### [Your objective]
Which lines of the records contain the word "screenshot"? Copy each of them in full.

(Word and element pointing entries)
•••••

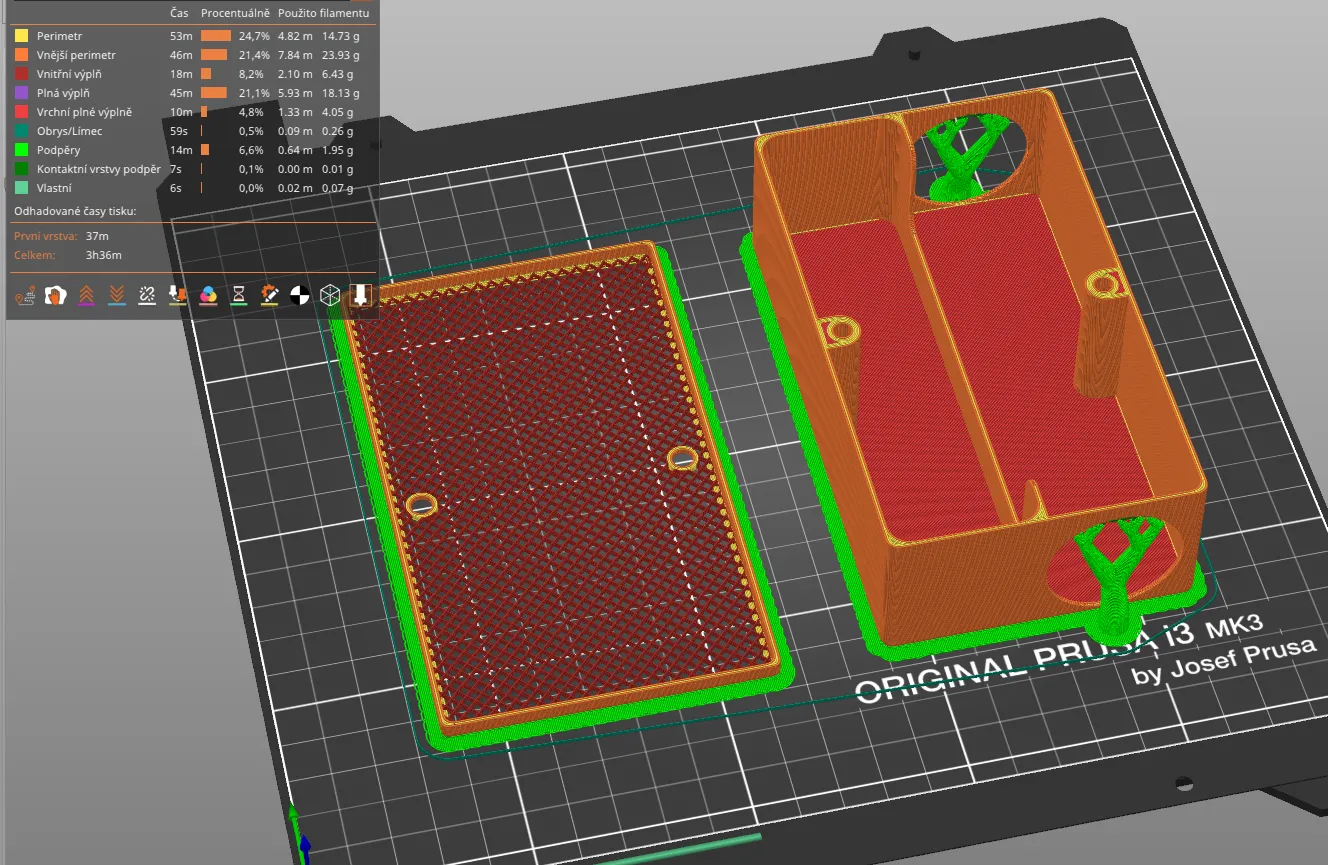Toggle the Center of gravity icon

tap(299, 295)
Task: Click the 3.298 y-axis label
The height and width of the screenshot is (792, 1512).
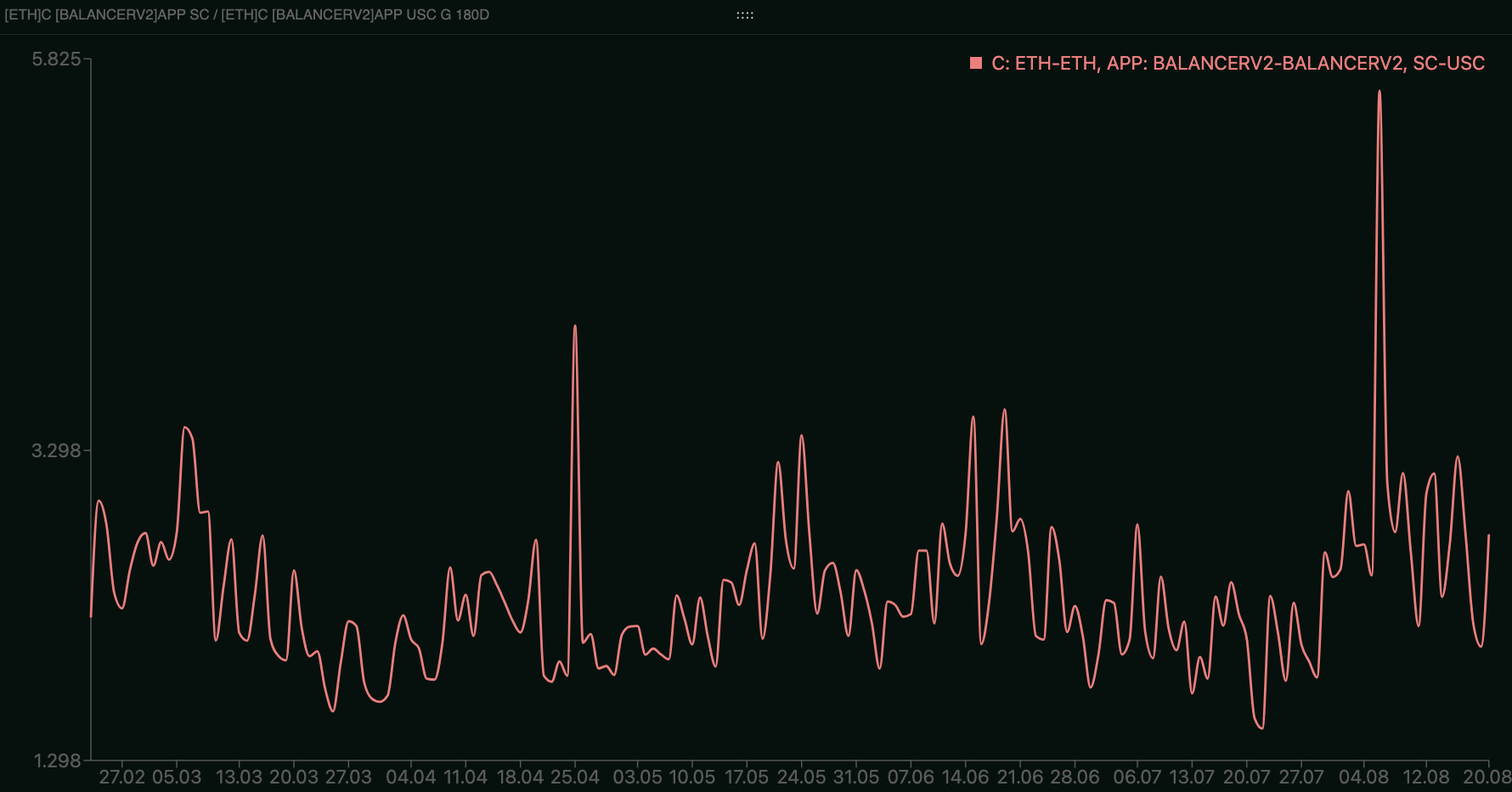Action: pyautogui.click(x=56, y=450)
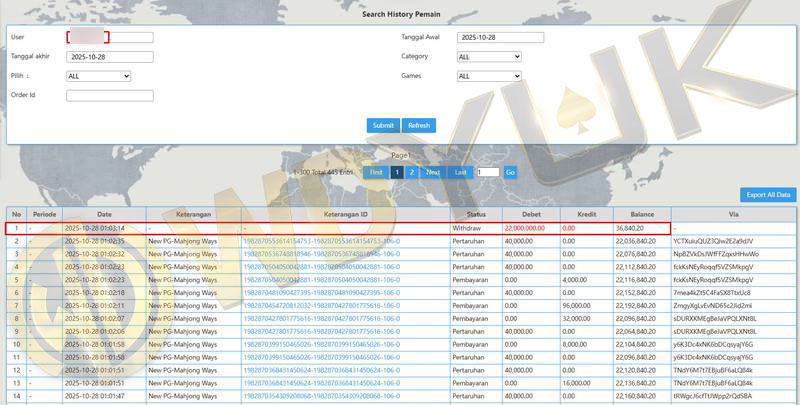
Task: Click the Submit button
Action: point(383,125)
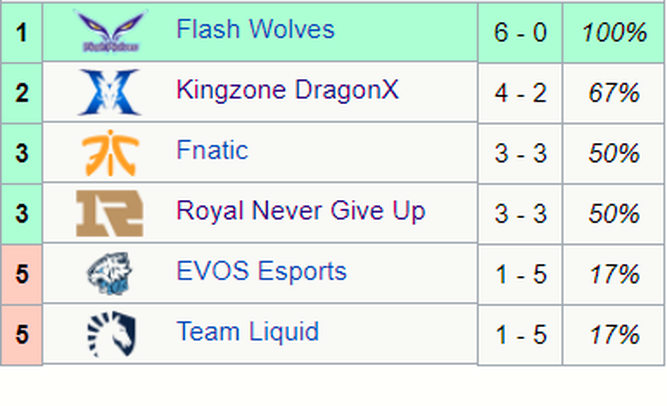
Task: Click the rank 1 placement cell
Action: point(21,32)
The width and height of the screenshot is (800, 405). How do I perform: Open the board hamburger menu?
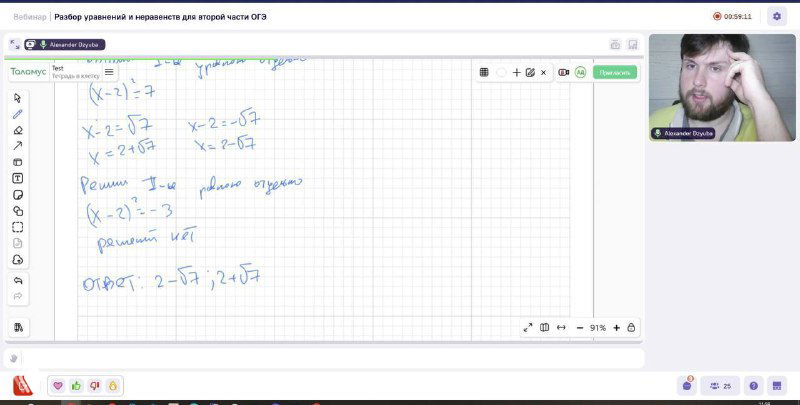click(109, 72)
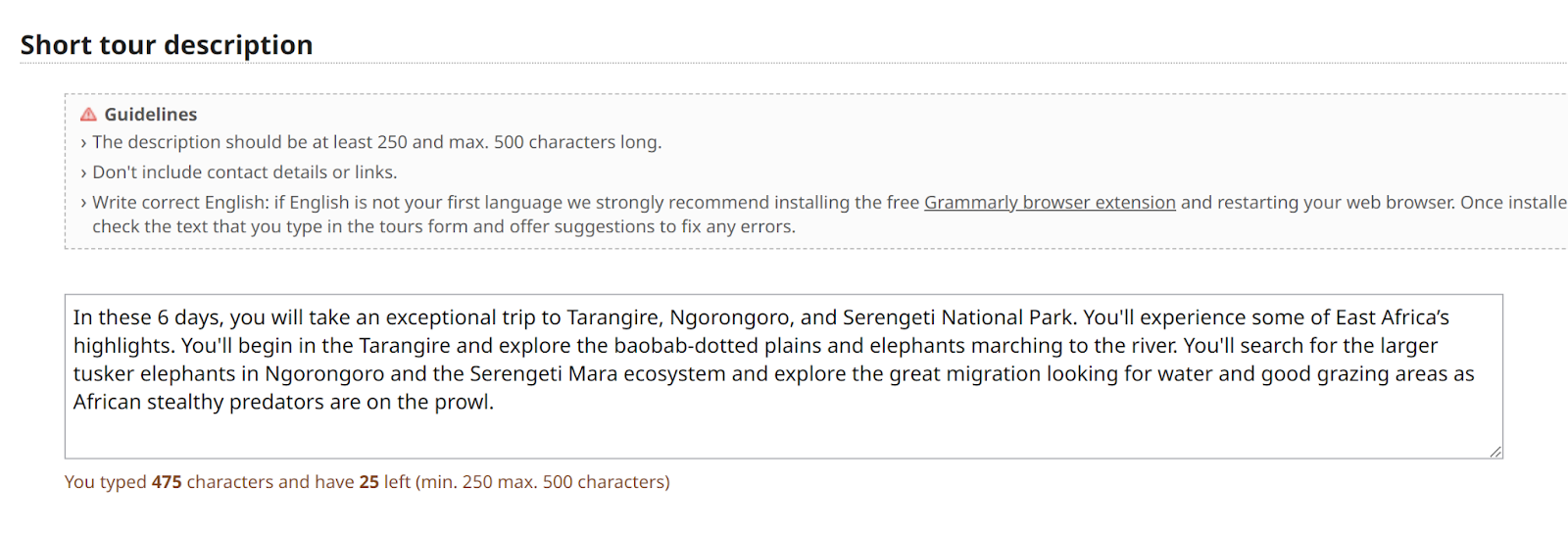
Task: Click the 25 characters left number
Action: pyautogui.click(x=368, y=482)
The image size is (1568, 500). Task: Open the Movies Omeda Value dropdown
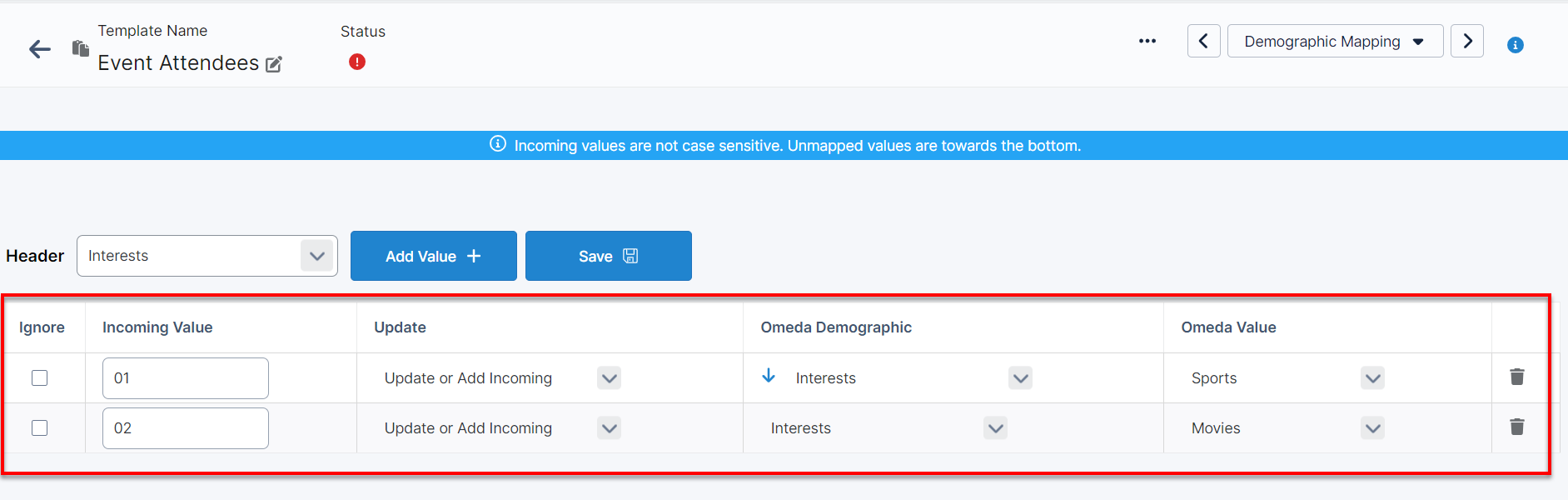(x=1372, y=428)
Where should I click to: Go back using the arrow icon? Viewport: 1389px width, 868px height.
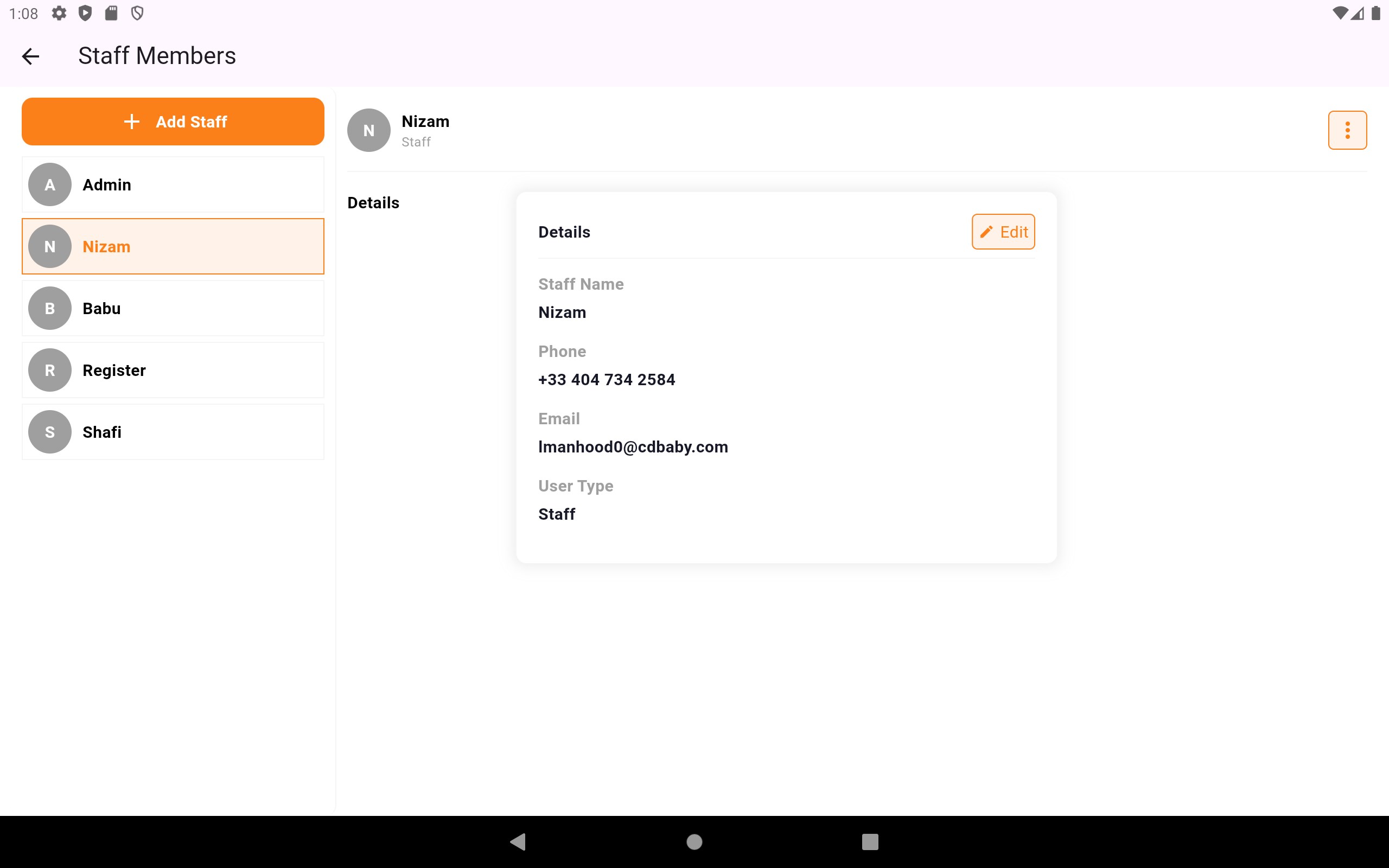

•••••

### [Solution for this exercise]
The height and width of the screenshot is (792, 1512).
The width and height of the screenshot is (800, 405). How do I perform: Open the board hamburger menu?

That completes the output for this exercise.